Distinguere tra carta e web è fuorviante. Tra 10 anni non ci saranno più neanche i siti web, tanto uomo  e macchina si comprenetreranno. Non servirà più digitare a mano per trovare informazioni sulle pagine online: roba di 20 anni fa. Sarà tutto disponibile a voce, on demand. E comunicheremo a distanza con audio, video, ologrammi…

Così anche il giornalismo morirà.
Affatto. Come altre professioni creative e umane sopravviverà, soprattutto nello storytelling. Il giornalismo non verrà soppiantato da macchine incapaci di comprendere e di intuire situazioni e relazioni, di indagare e di verificare dati, di creare video e immagini originali. I computer sono ottimi database e potranno anche simulare storie, ma in modo dozzinale: capire il mondo non è un dato di fatto. Certo di sicuro cambieranno i mezzi: vedremo le radio sparire dalle auto connesse a Internet. Tra i quotidiani reggeranno solo quelli molto buoni come il New York Times, l’Economist, il Guardian o der Spiegel in Germania, che da fogli di carta si stanno trasformando in brand digitali del lifestyle. Cioè in potenti società tecnologiche.

Internet tecnologie futuro intervista Gerd Leonhard
Il cervello artificiale di un umanoide. GETTY.

Due multinazionali digitali per eccellenza, Google e Facebook, cercano di fare informazione.
Ma siamo già a una crisi dei social media, per la spazzatura generata dagli algoritmi. Che di per sé sono insufficienti a fare informazione, devono incontrarsi con gli old media. Con questo abbaglio negli ultimi 10 anni sono stati persi molti soldi, molti media hanno chiuso e quel che abbiamo è un cattivo giornalismo. Ma con la redistribuzione assisteremo a un grande revival, soprattutto dei media pubblici. Anche su questo sono ottimista.

Cos’altro non diventerà mai macchina, nonostante corpi contaminati dai chip, estensioni di robot?
Ci sarà molta assistenza dell’Ai. Ma difficilmente guidare un’auto sarà totalmente automatizzato, a causa dell’imprevedibilità del traffico. Parte dei negozi resterà gestito da persone, per via delle relazioni umane indispensabili per la nostra natura. Pensiamo ai contatti in un café, al lavoro di uno chef… C’è principio paradossale nella scienza: tutto ciò che è semplice per un computer è difficile per l’uomo, e viceversa. Gli uomini hanno dei limiti logici che le macchine non hanno. In compenso riescono a comprendere e a sentire.  

Però le menti dei bambini potrebbero essere plasmate dalle tecnologie, diventando macchine: si vedono navigare negli smartphone prima di imparare a leggere e a scrivere.
È un’urgenza, come detto, proteggere la parte umana circondata da tecnologie potenti, accattivanti come le droghe.
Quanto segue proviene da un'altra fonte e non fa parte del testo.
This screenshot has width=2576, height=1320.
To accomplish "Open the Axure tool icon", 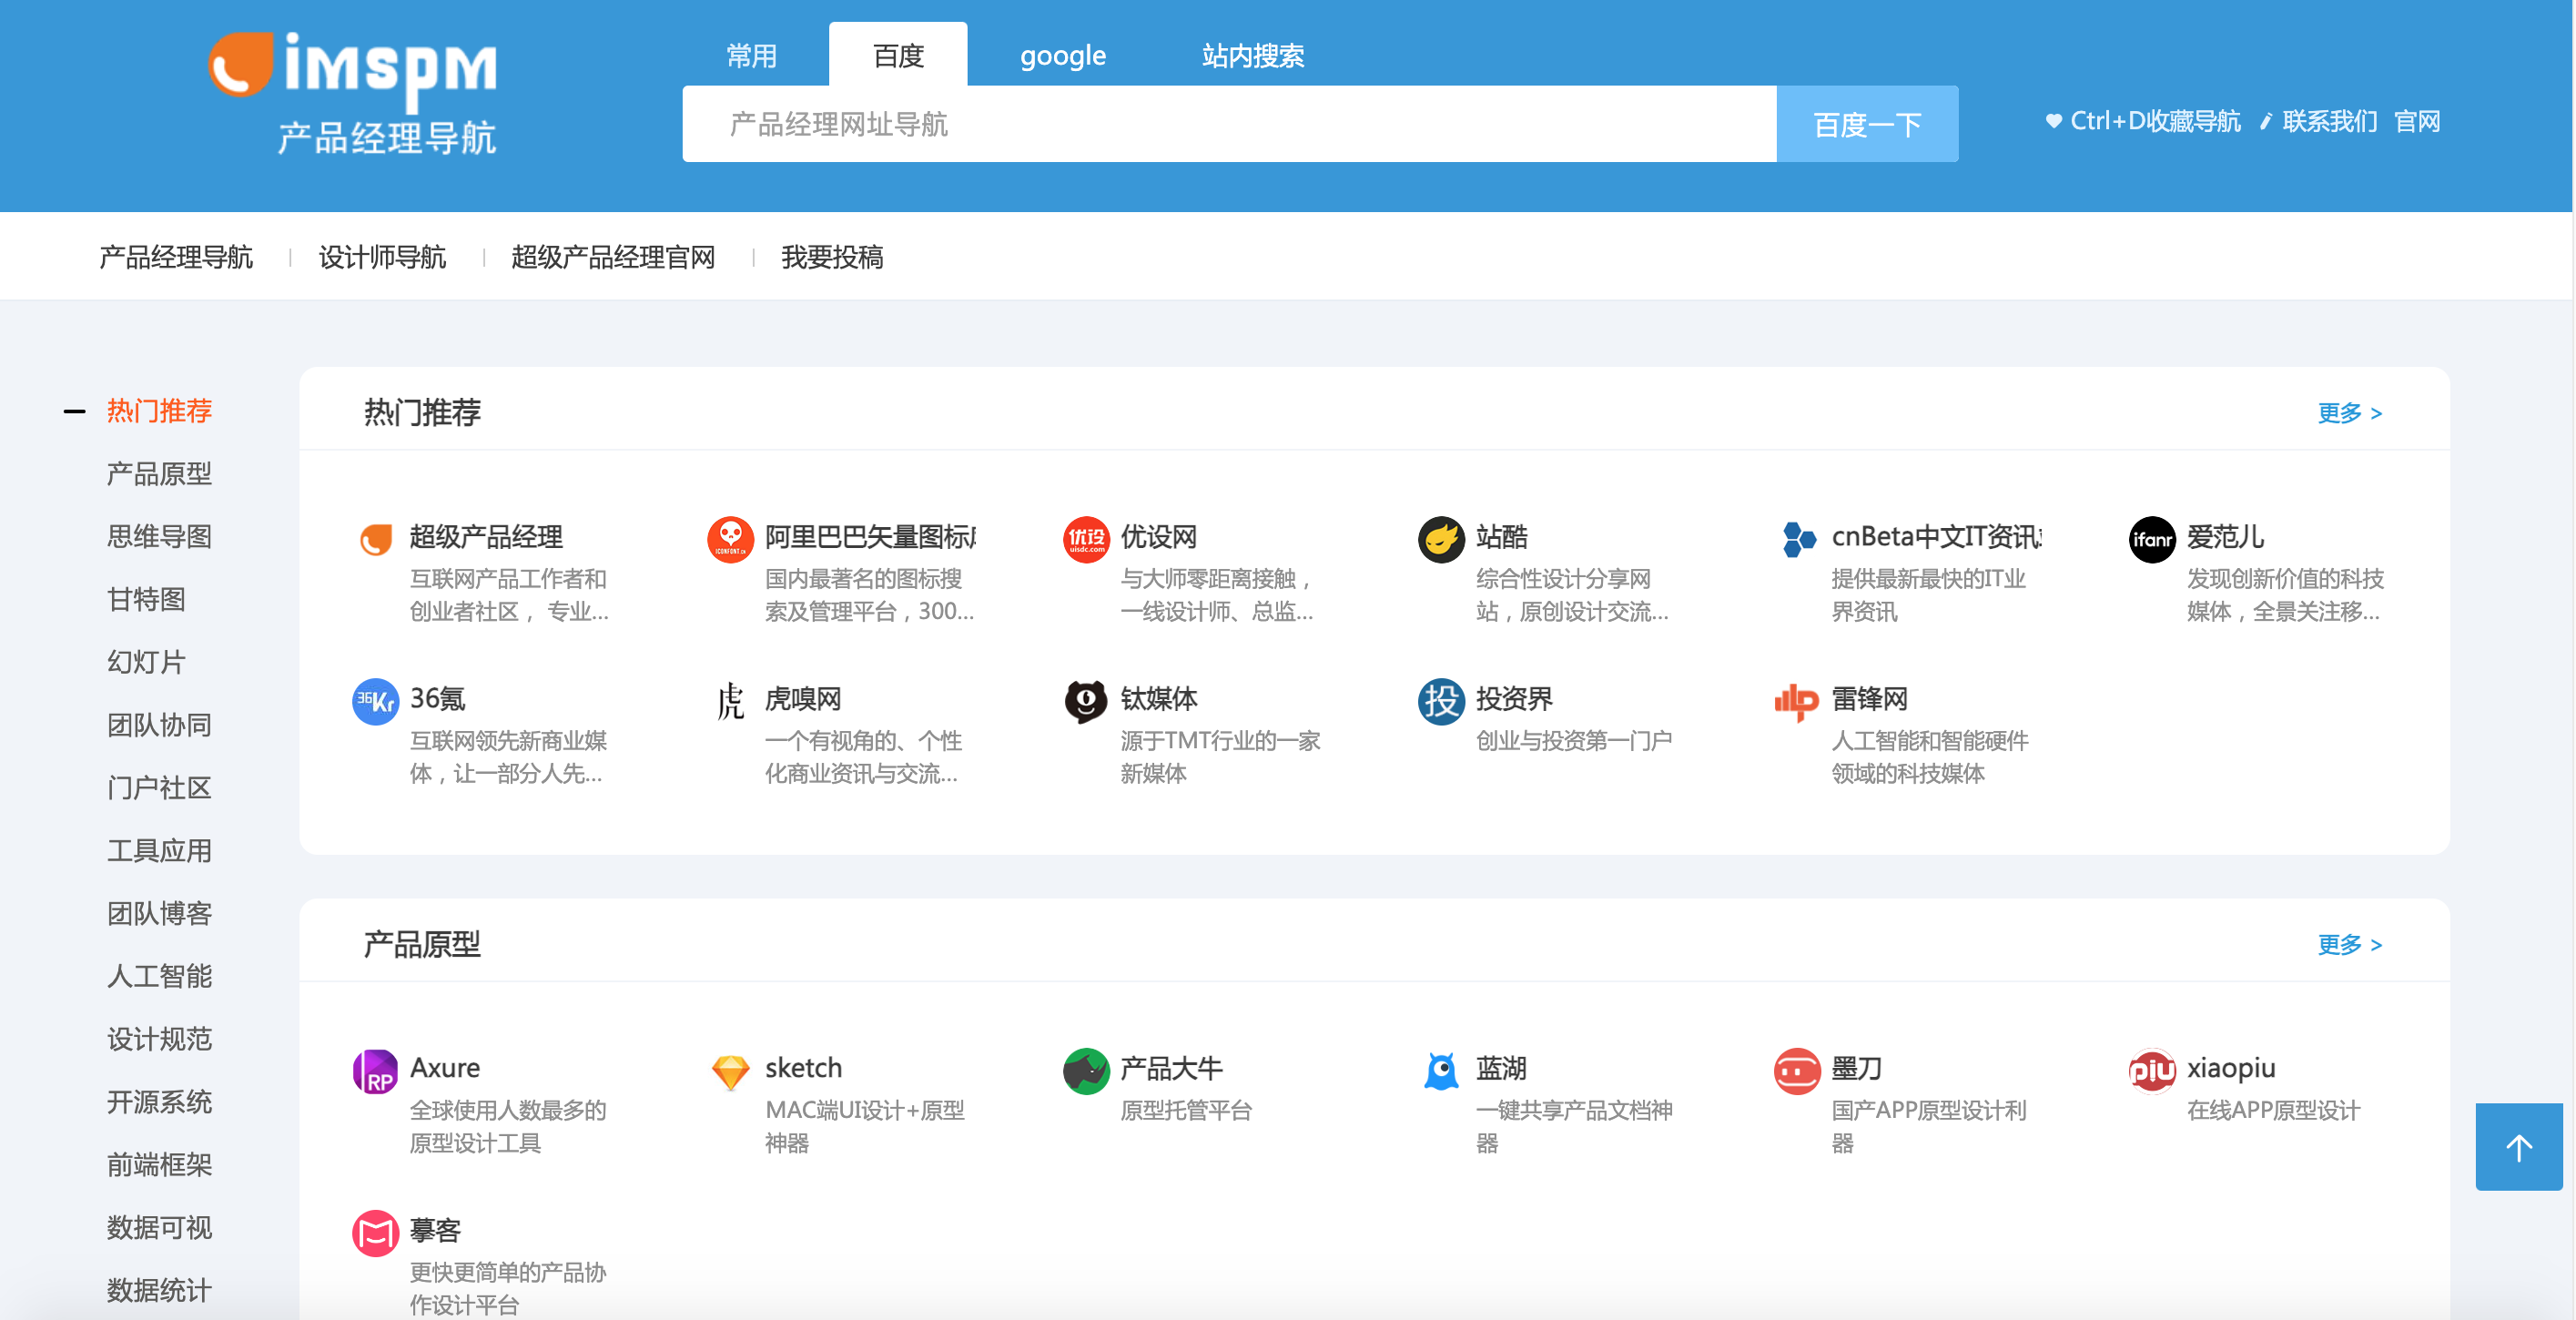I will [x=374, y=1069].
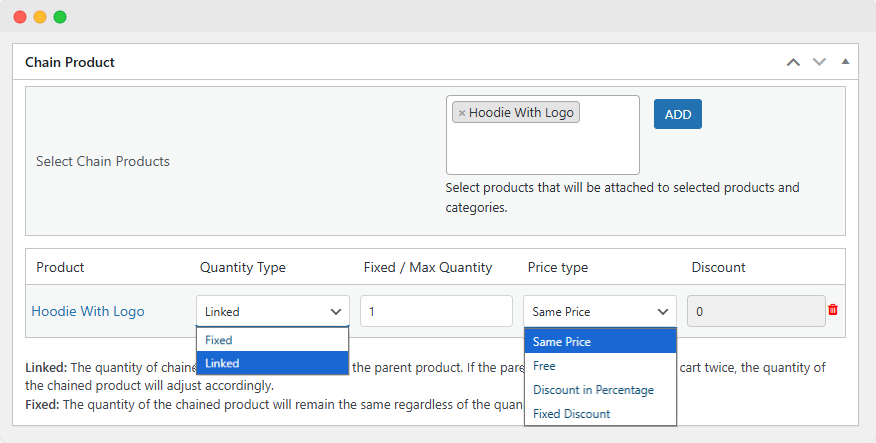This screenshot has height=443, width=876.
Task: Move Chain Product panel up
Action: pos(793,62)
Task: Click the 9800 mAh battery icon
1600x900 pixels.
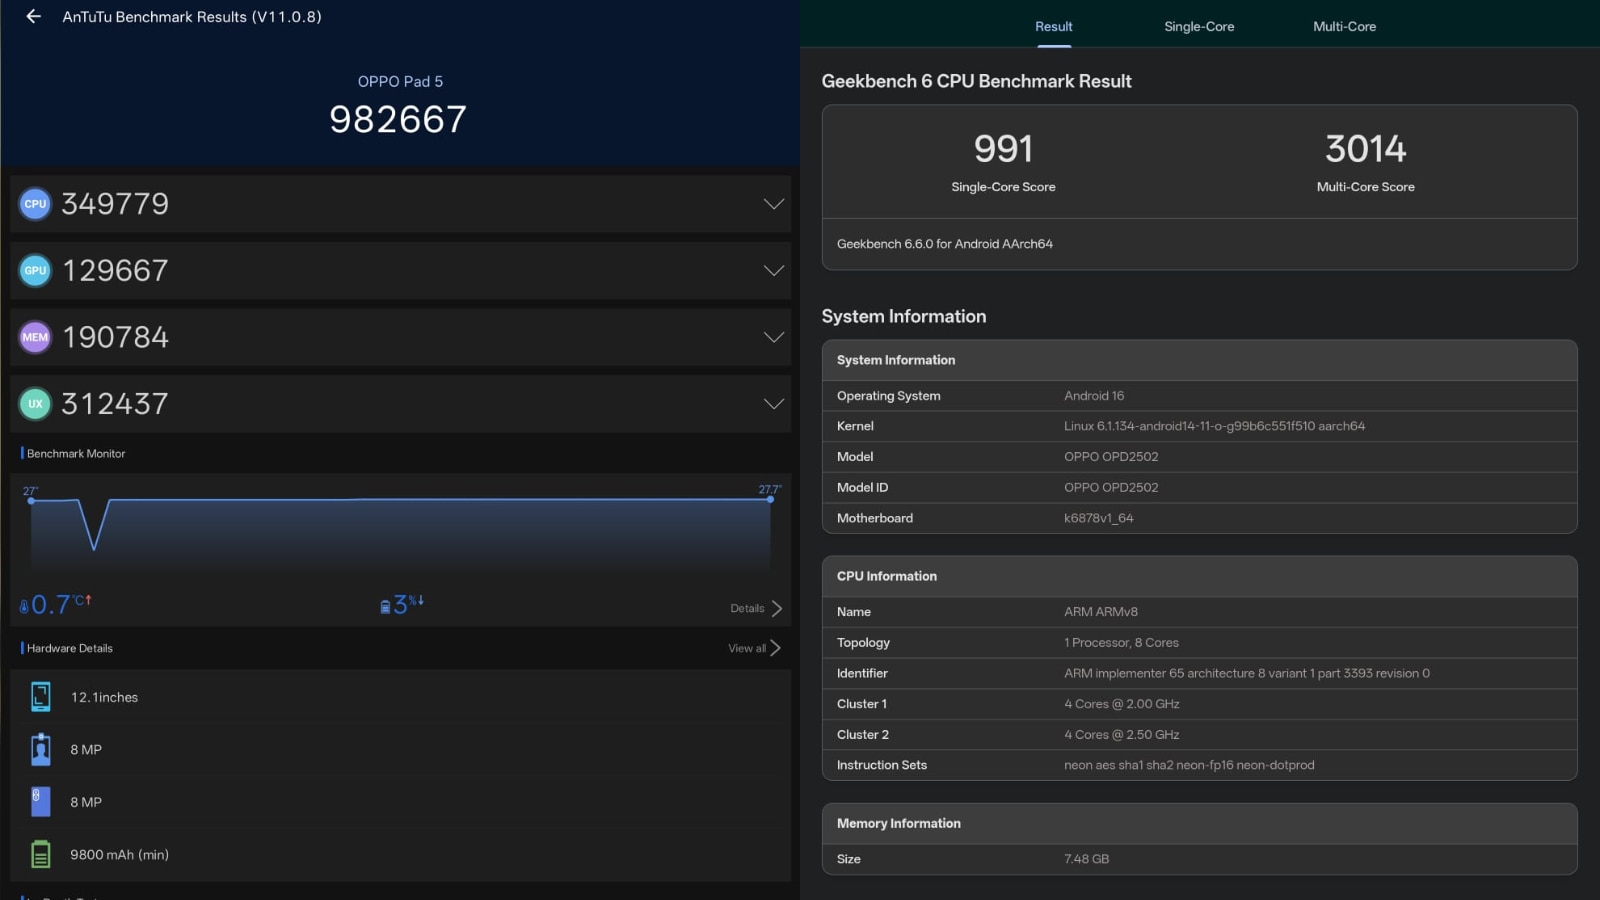Action: pyautogui.click(x=41, y=855)
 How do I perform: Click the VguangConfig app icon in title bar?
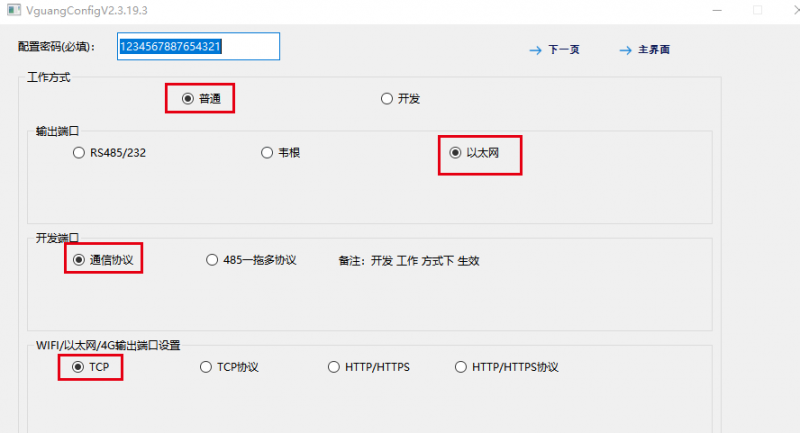tap(10, 10)
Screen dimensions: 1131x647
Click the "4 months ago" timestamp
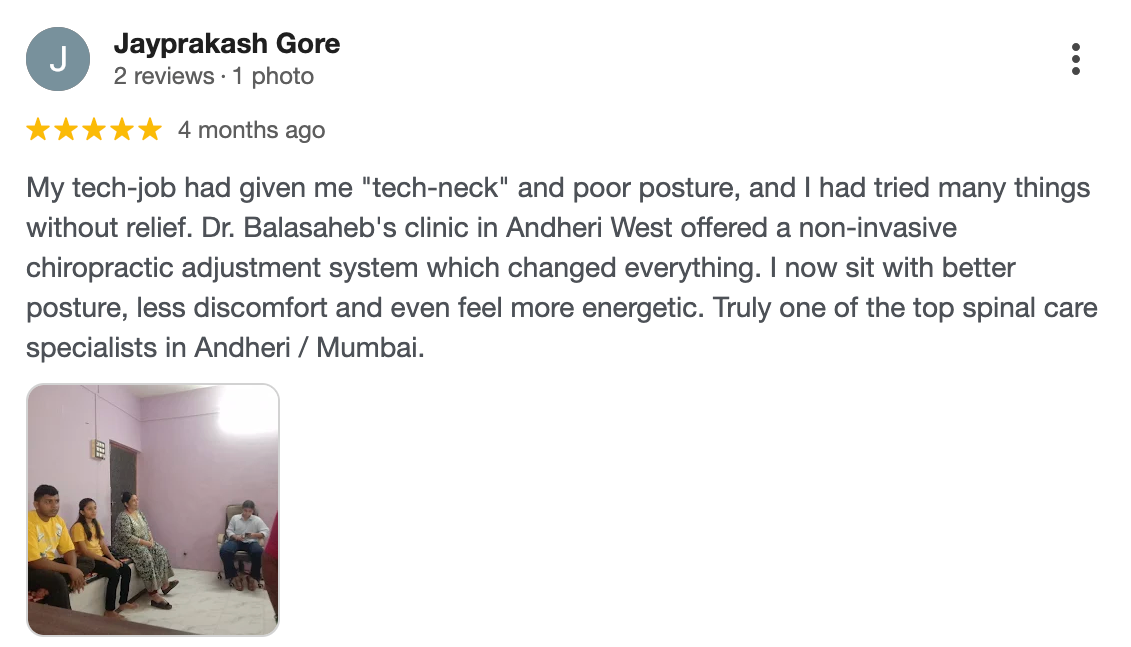[x=251, y=130]
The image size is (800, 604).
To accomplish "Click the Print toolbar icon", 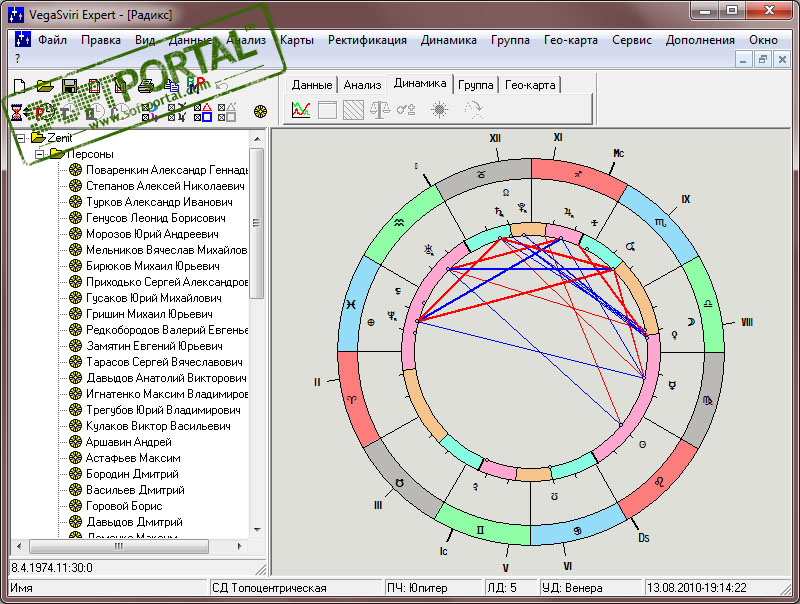I will point(146,86).
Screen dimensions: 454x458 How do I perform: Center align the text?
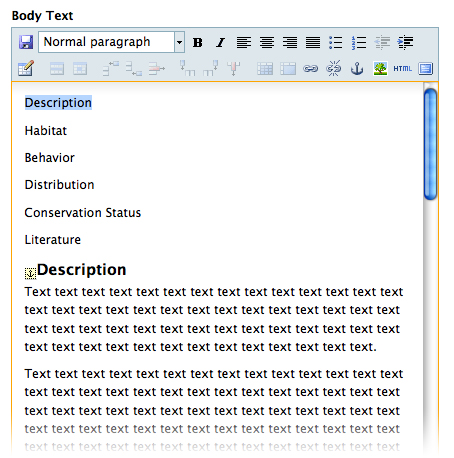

Ma c’è una strada già tracciata: i bambini per esempio non dovrebbero poter usare gli smartphone a scuola. E nei ristoranti sarebbe una bella regola il no smartphone – su base volontaria, non come obbligo per i ristoratori – oltre al no smoke.

Quali Paesi sono più avanti nella gestione responsabile delle nuove tecnologie?
Paesi nordici come Finlandia e Danimarca. In Finlandia si educano già i bambini a essere più umani in un mondo digitale: lo scontro con le nuove tecnologie si vince grazie alla cultura. Occorre capire che insegnare la meccanica ai giovani li renderà disoccupati: se diventeremo macchine saremo oscurati dai robot.